On Friday, the morning after the Democratic debate, I was stunned to read in the War Room column over in Salon that Governor Bill Richardson had said the wrong thing about national security versus human rights. Tim Grieve wrote, "We're not sure which office Richardson is seeking these days, but he came pretty close to disqualifying himself from either of them last night when he insisted that human rights are more important than America's national security." I'm not sure what planet Tim Grieve is living on, but on our planet, it is human rights that are precious and rare and always to be preserved and "national security" that is ever and anon a cant boondoggle. I was not alone in my dismay. I read War Room almost everyday and have liked Grieve's posts in the past. When I first read what he was saying, I thought he was joking; so did other readers. The entry got 57 responses. Almost all of them were outraged, and several called on Tim to explain himself. He never did.

Human rights are defined, most notably in the U.S. Bill of Rights. They are defined because the Founding Fathers realized that if they were not defined, they would be more likely to be abrogated or lost entirely. The Founding Fathers understood the temptation on the part of governments to give and remove human rights arbitrarily, because they had experienced such things before the Revolutionary War -- in the Stamp Act, in the quartering of British soldiers on American households, and in illegal searches and seizures, in no taxation without representation. They recognized that although British Law customarily acknowledged various human rights, it was essential to name, codify, and write them down to make it less likely that they could be taken away.

**GIVEN DATA**

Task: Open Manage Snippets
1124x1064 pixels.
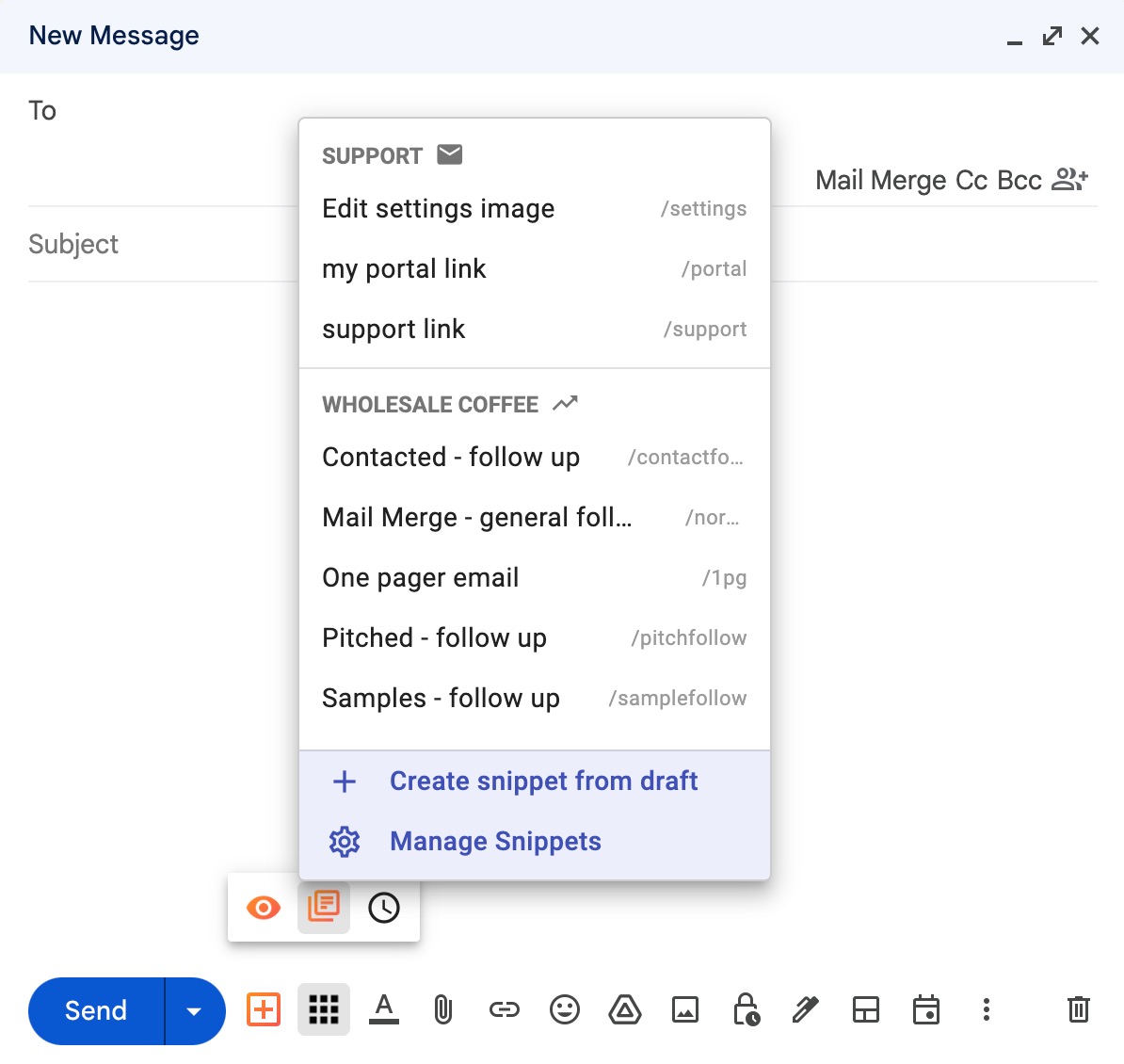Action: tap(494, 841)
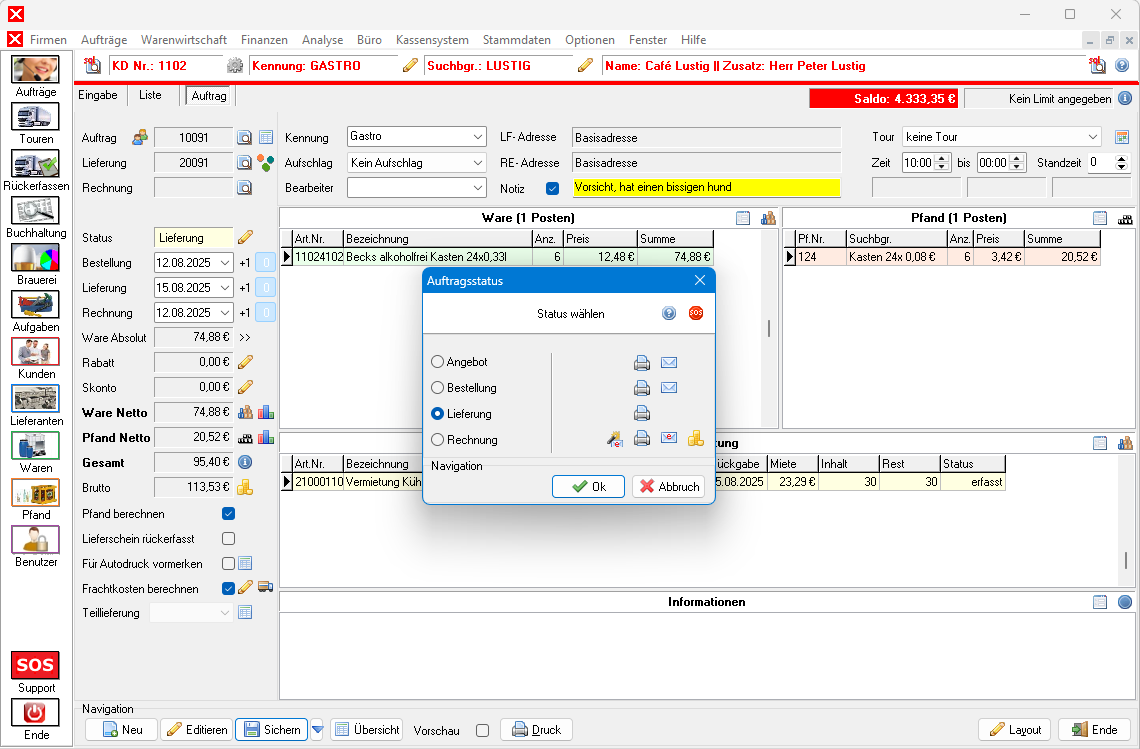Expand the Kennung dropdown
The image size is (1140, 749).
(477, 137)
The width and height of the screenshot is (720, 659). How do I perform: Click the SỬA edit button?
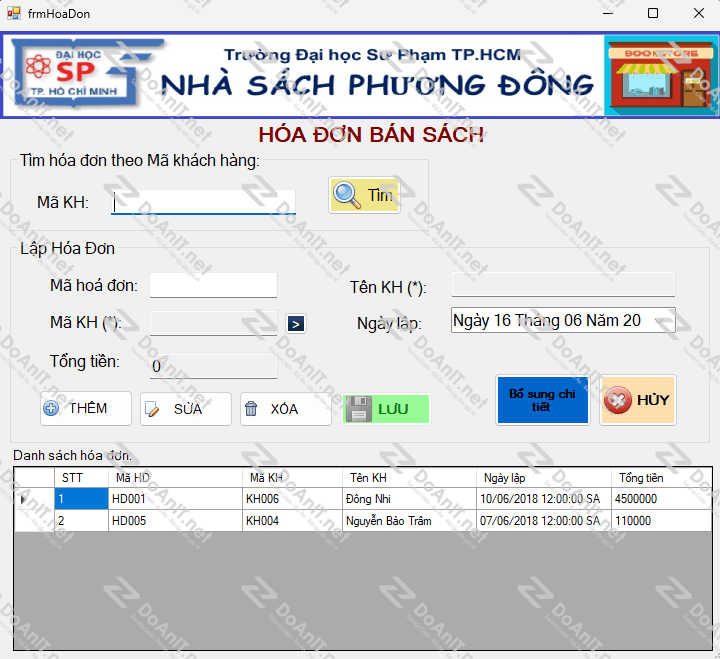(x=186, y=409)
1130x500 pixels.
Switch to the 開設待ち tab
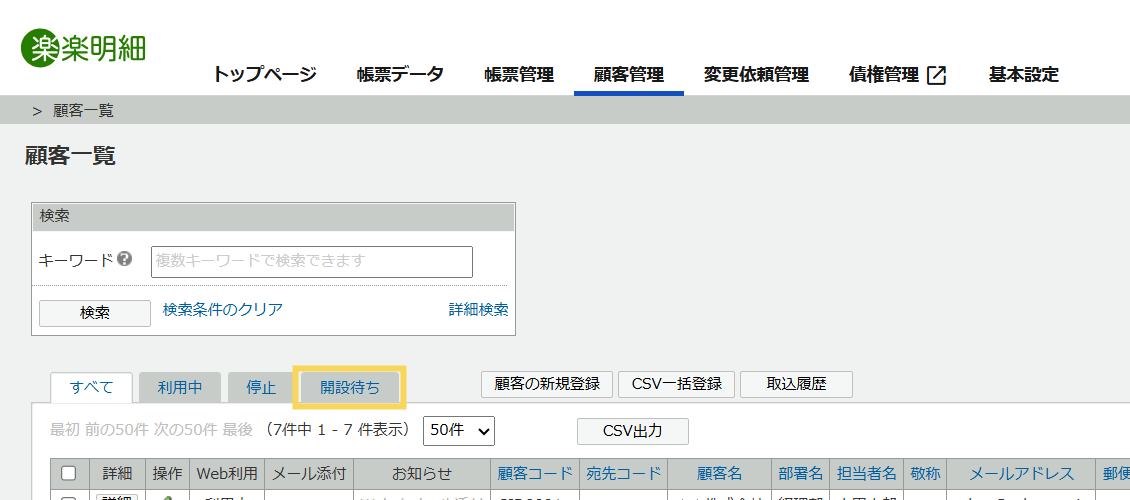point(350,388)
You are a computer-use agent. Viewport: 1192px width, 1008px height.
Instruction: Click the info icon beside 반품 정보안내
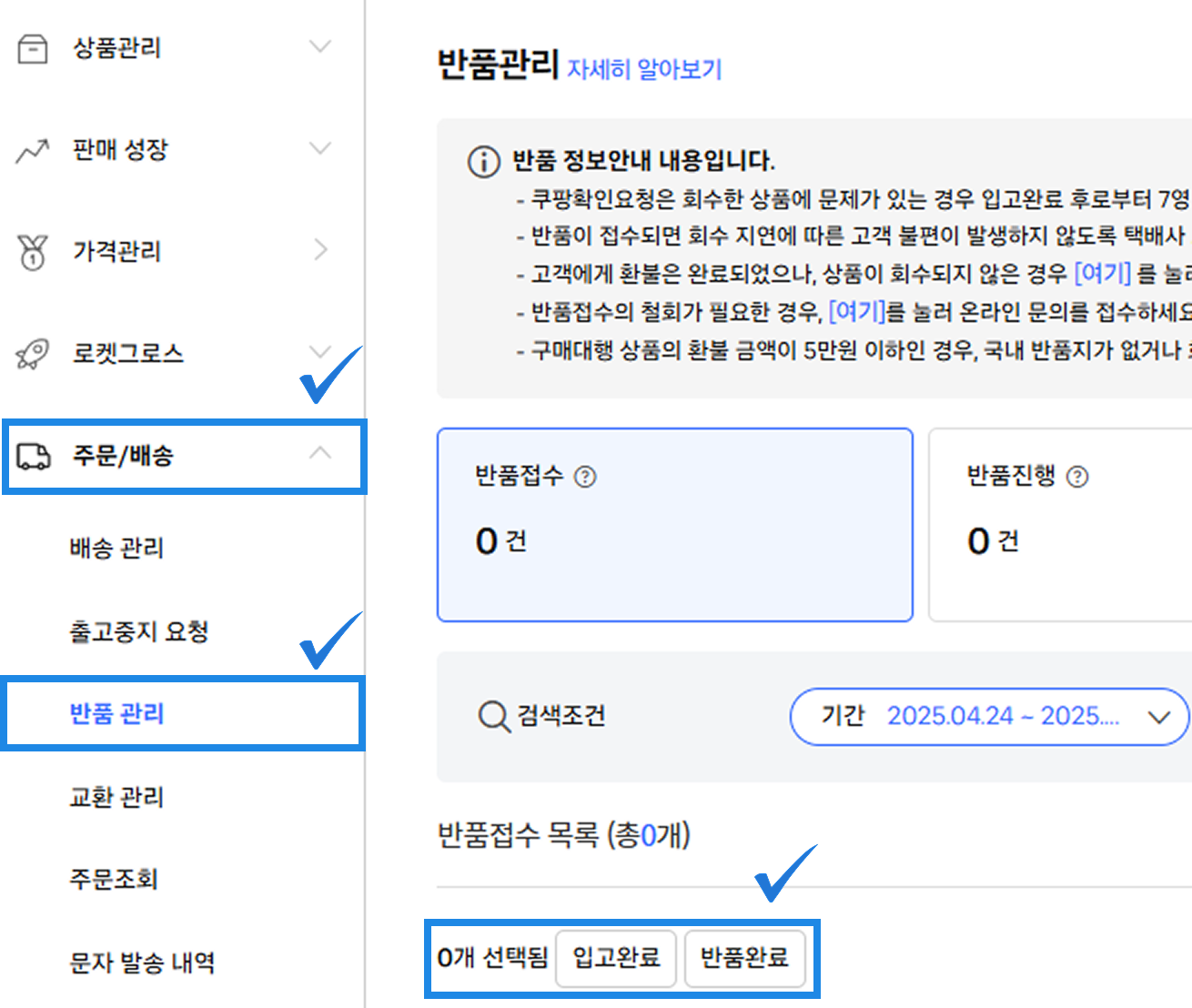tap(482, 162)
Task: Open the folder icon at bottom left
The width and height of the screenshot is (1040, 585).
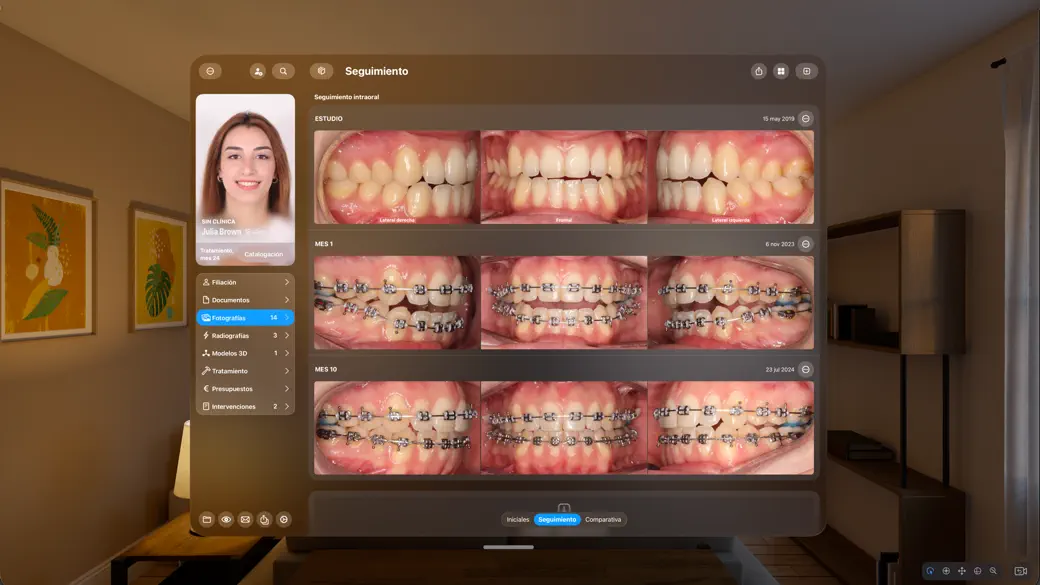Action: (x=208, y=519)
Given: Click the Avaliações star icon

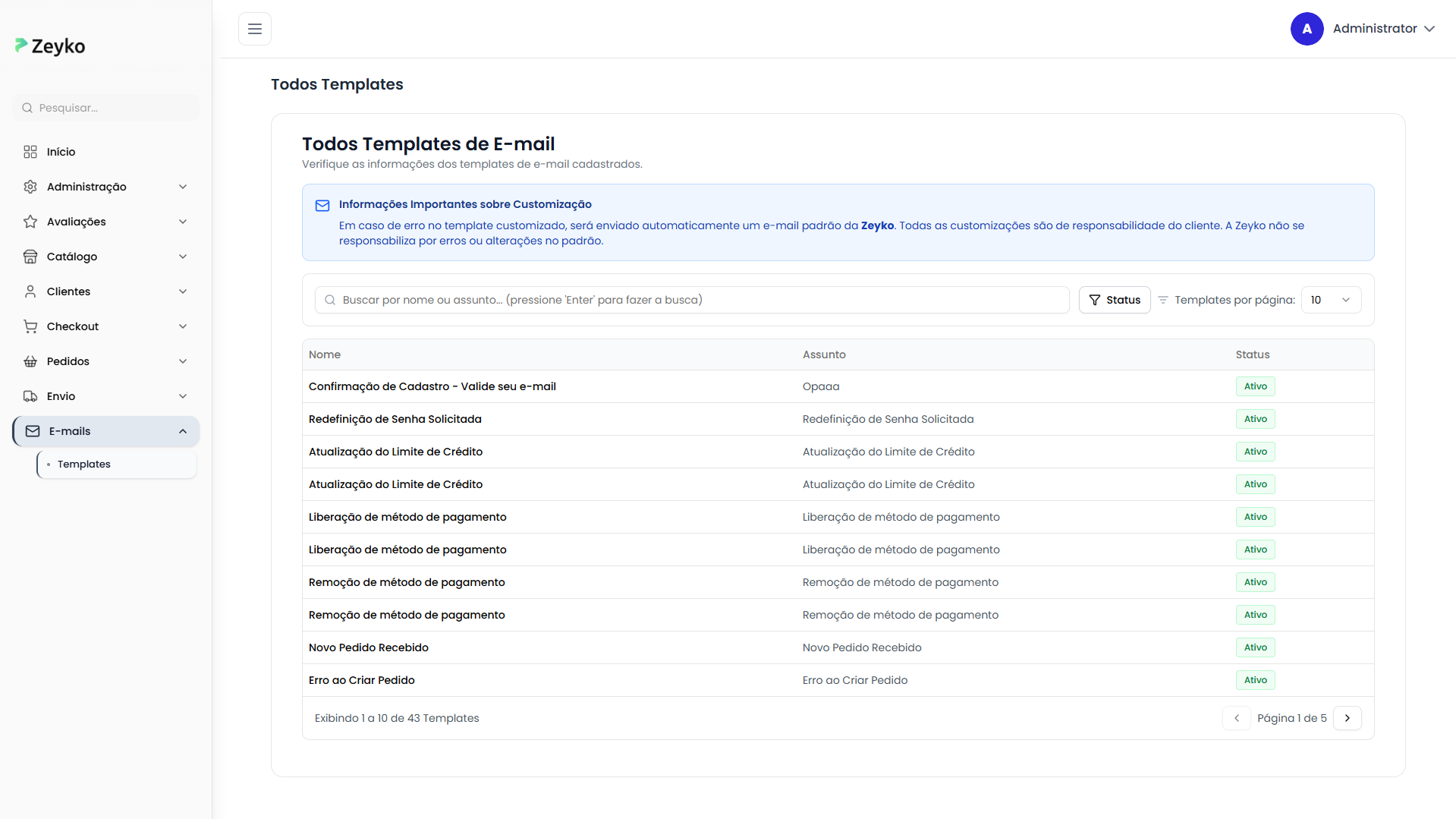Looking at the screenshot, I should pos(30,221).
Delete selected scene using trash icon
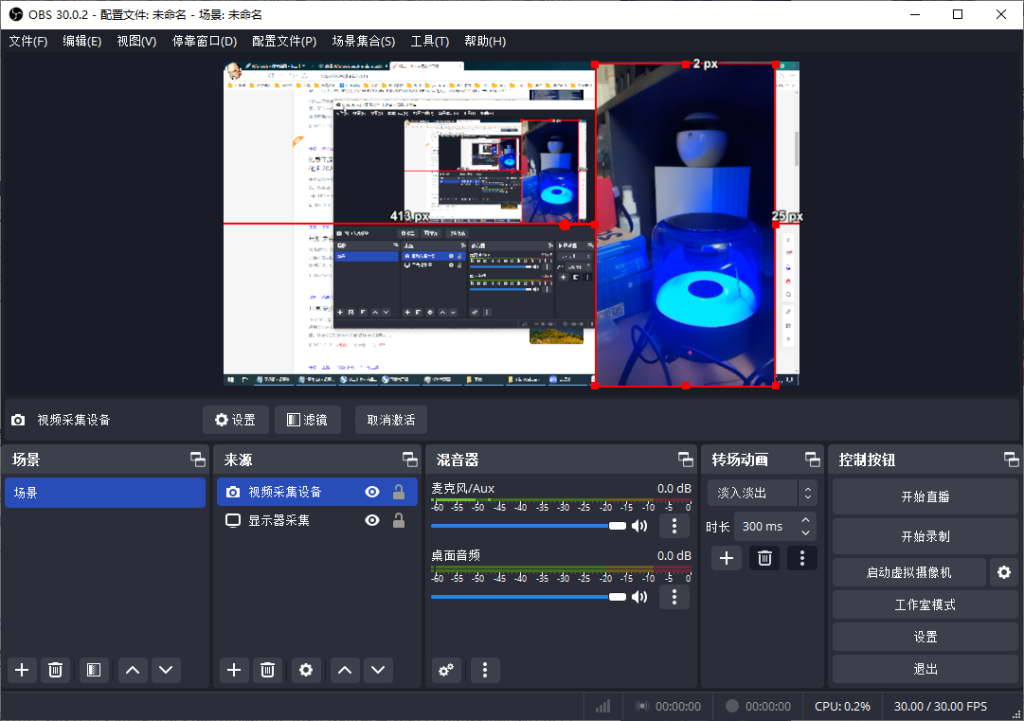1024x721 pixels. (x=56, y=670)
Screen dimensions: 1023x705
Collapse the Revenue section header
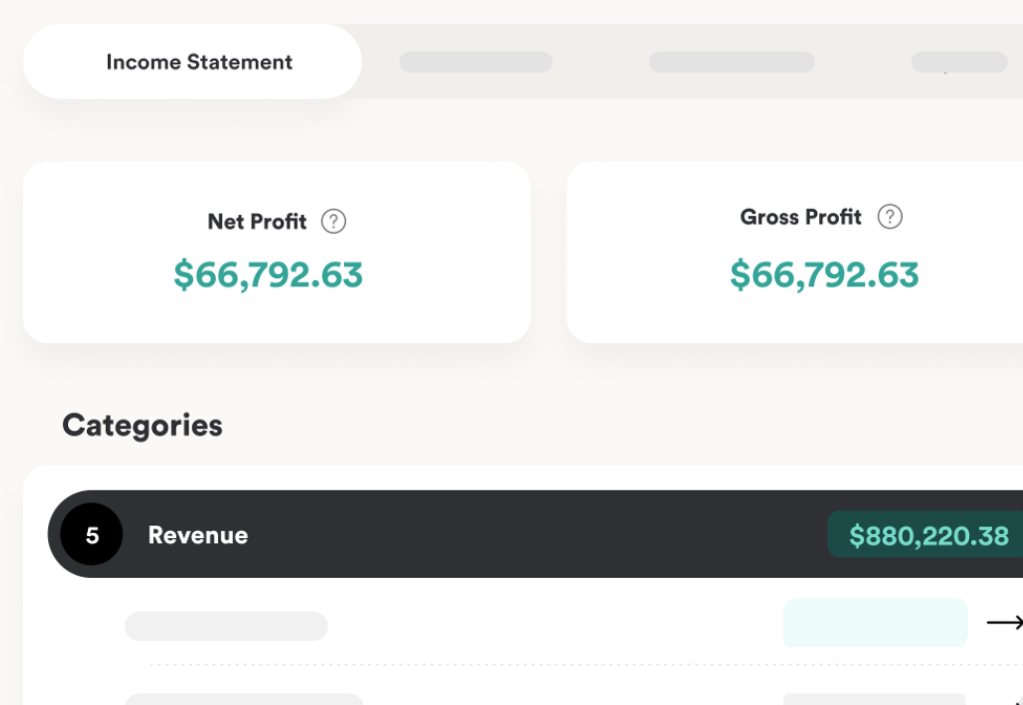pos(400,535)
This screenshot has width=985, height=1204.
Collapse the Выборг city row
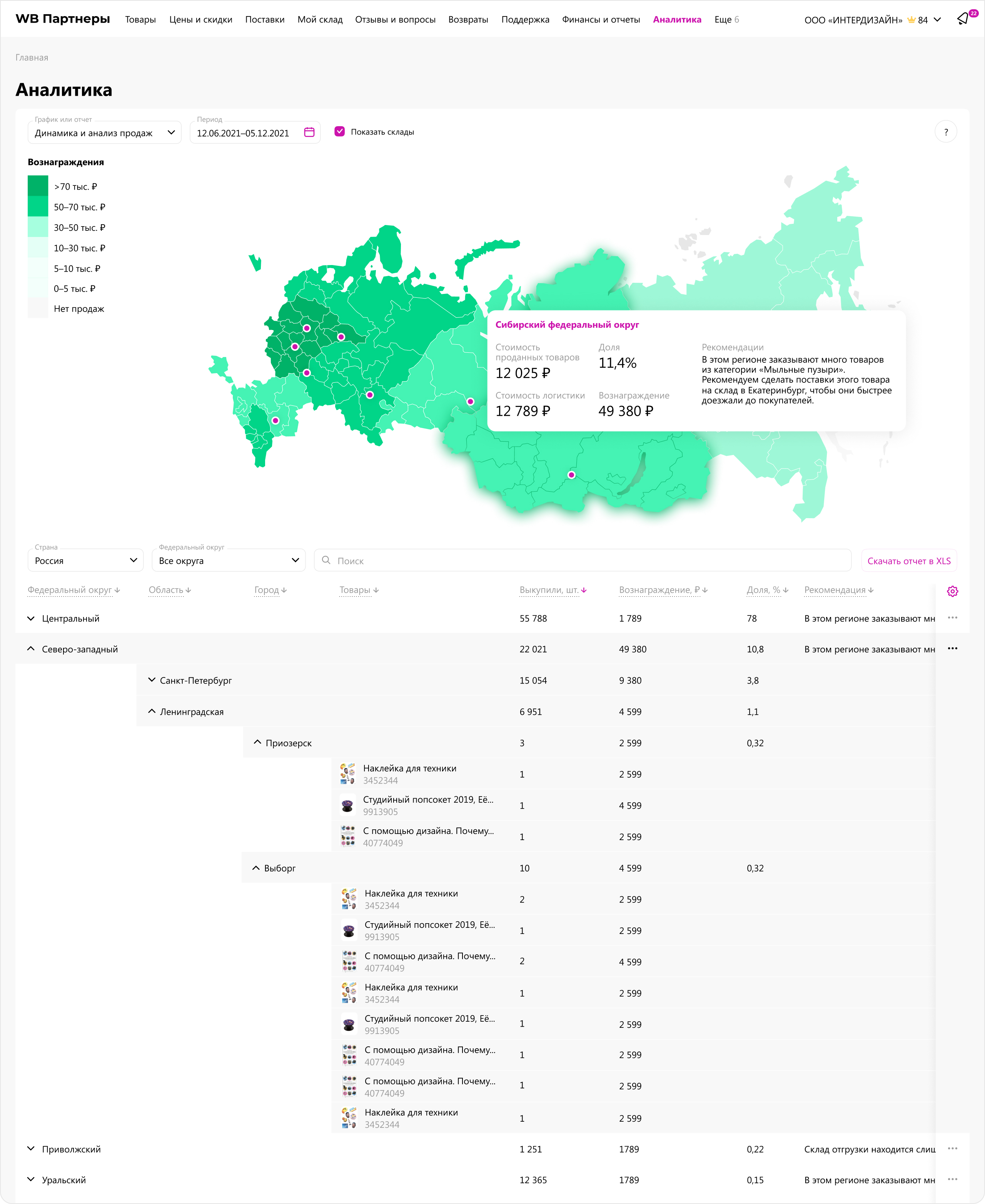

**WORK TO BE COMPLETED**
Continue the essay on human rights and national security, starting after its final sentence.

**THE ANSWER**
Human rights are profoundly local -- they reside in individuals. According to humans rights theory, if someone is human, he or she has the same rights as every other human. The rights of American citizens as described in the Bill of Rights have been expanded and extrapolated around the world so that they apply not only to us but to everyone. While in the U.S. this idea is a bit controversial, in other countries it is standard, accepted, and cherished. The codification of human rights, and the widespread acknowledgment of this, is one of the things that makes the modern world modern. To roll back human rights, even for some individuals, is to return to a more primitive, hierarchical, and un-American theory of human relations. One example, of course, concerns women. Can women routinely be imprisoned, sold, mutilated, or killed by their relatives? U.S. law says they cannot; in practice, many are, but no one openly promotes what many secretly do. If a candidate, even a Republican, ran on a platform of reducing the legal rights of women, he wouldn't get far (ask me again in 10 years, though). Or consider lynching. The U.S. has a long tradition of lynching. It was only after the Second World War that the Federal Government and state governments began enforcing their own anti-lynching laws. This was a victory for human rights. Do you want to go back? The Republicans would like you to, in the name of: "national security."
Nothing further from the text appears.